Starting at the line that contains "You are a computer-use agent.", write out each line through the end of the data below, exactly as it stands. Skip any pictures.

○ ○ ○ ○

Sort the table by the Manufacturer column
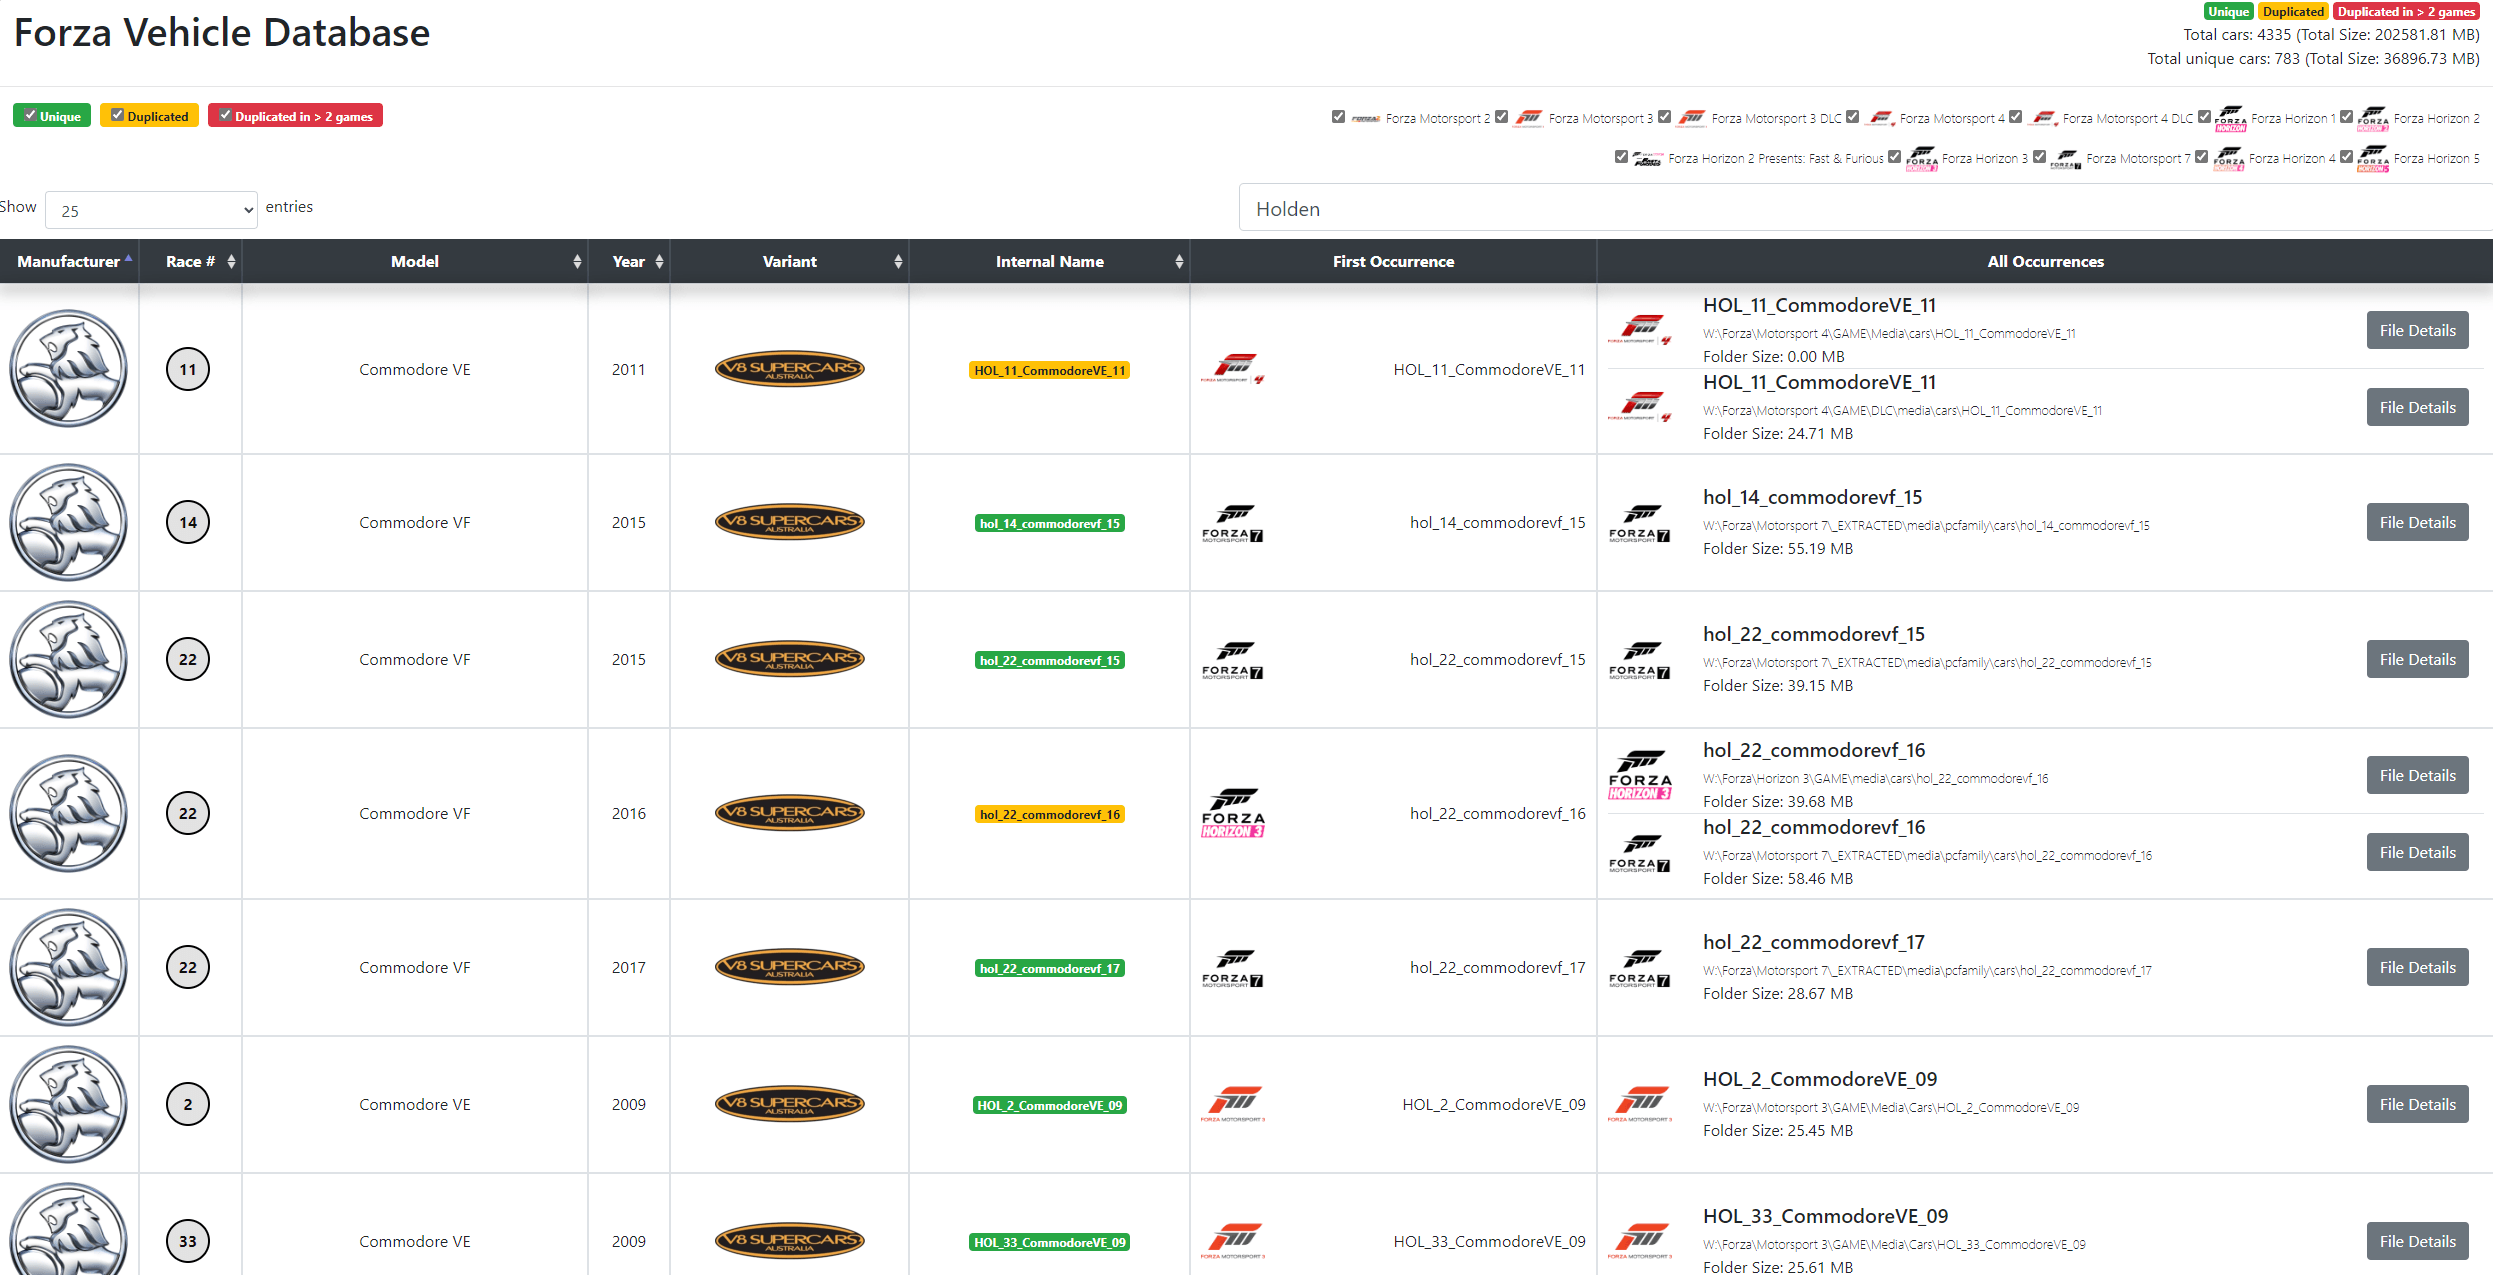This screenshot has height=1275, width=2493. tap(69, 261)
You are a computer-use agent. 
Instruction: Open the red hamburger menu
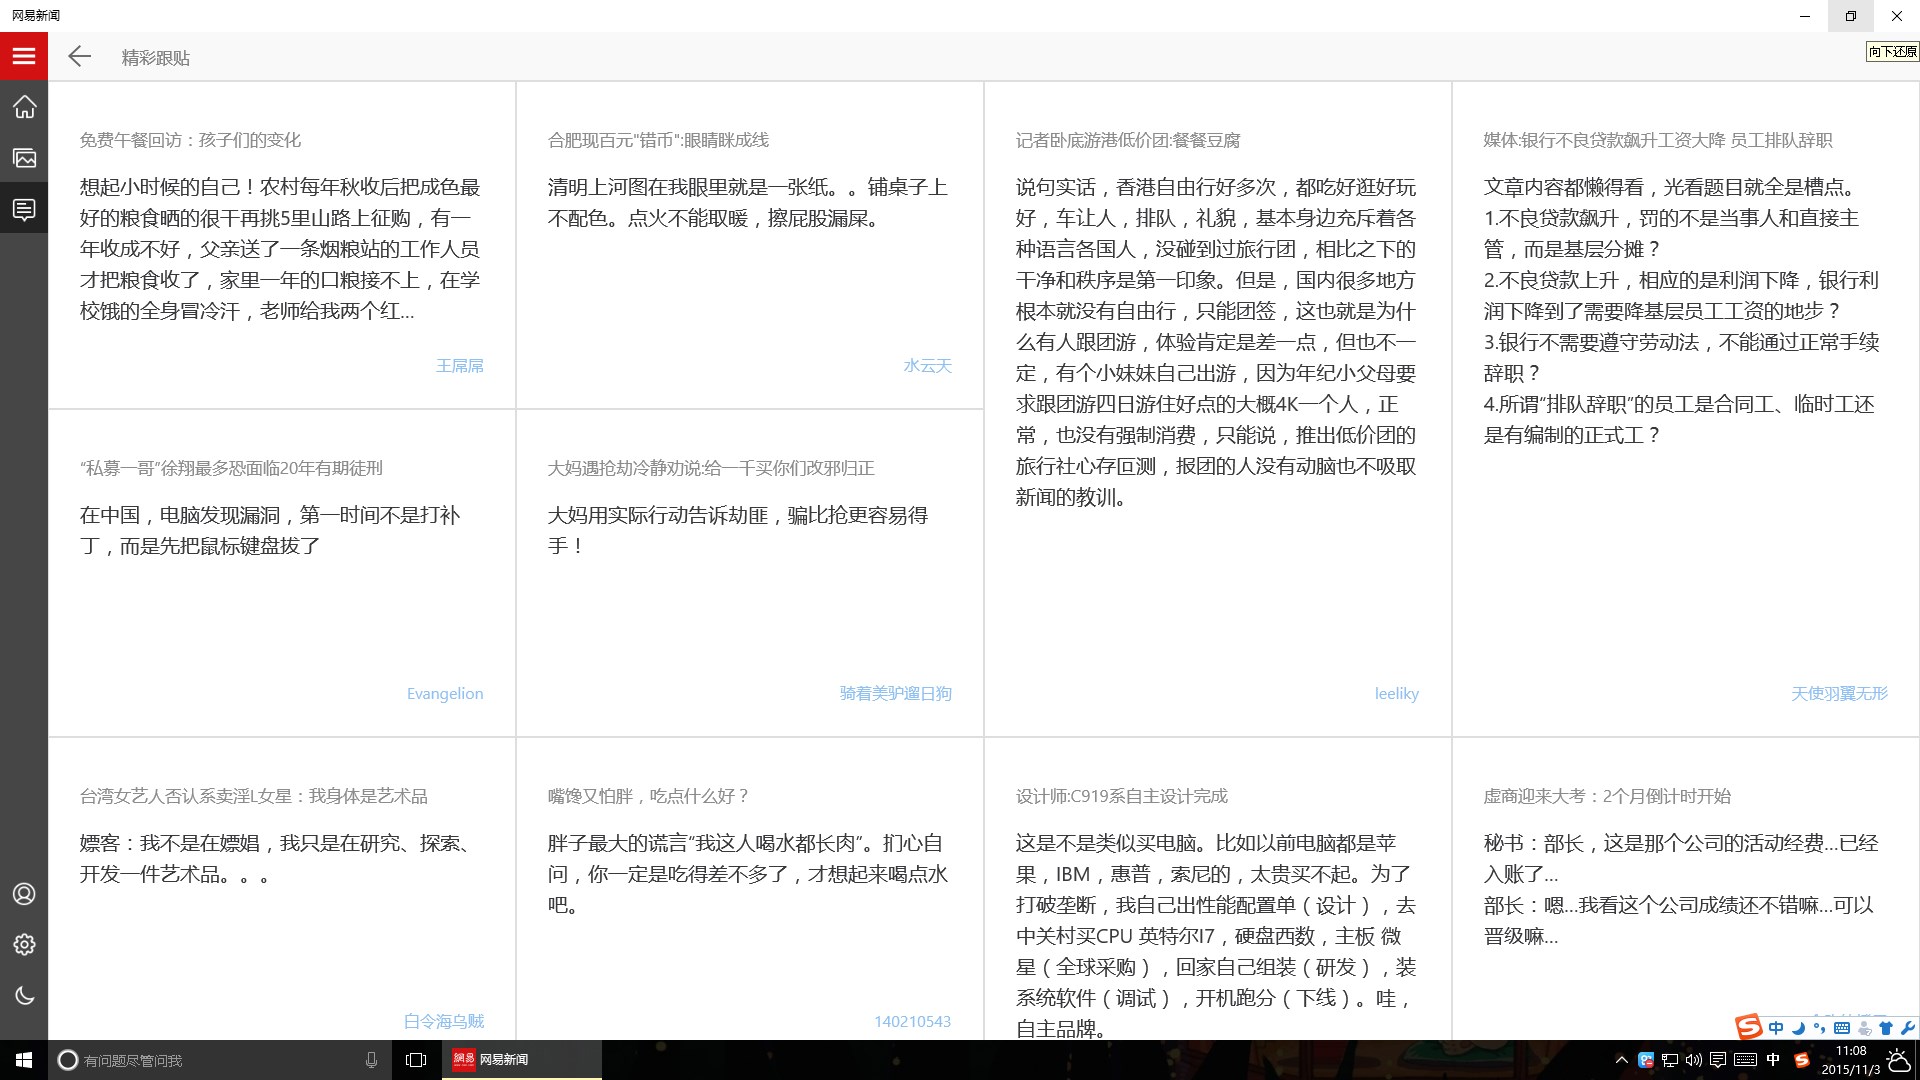[24, 57]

○ ○ ○ ○

§ RESPONSE:
You are a computer-use agent. 
Instruction: Open the red hamburger menu
[24, 57]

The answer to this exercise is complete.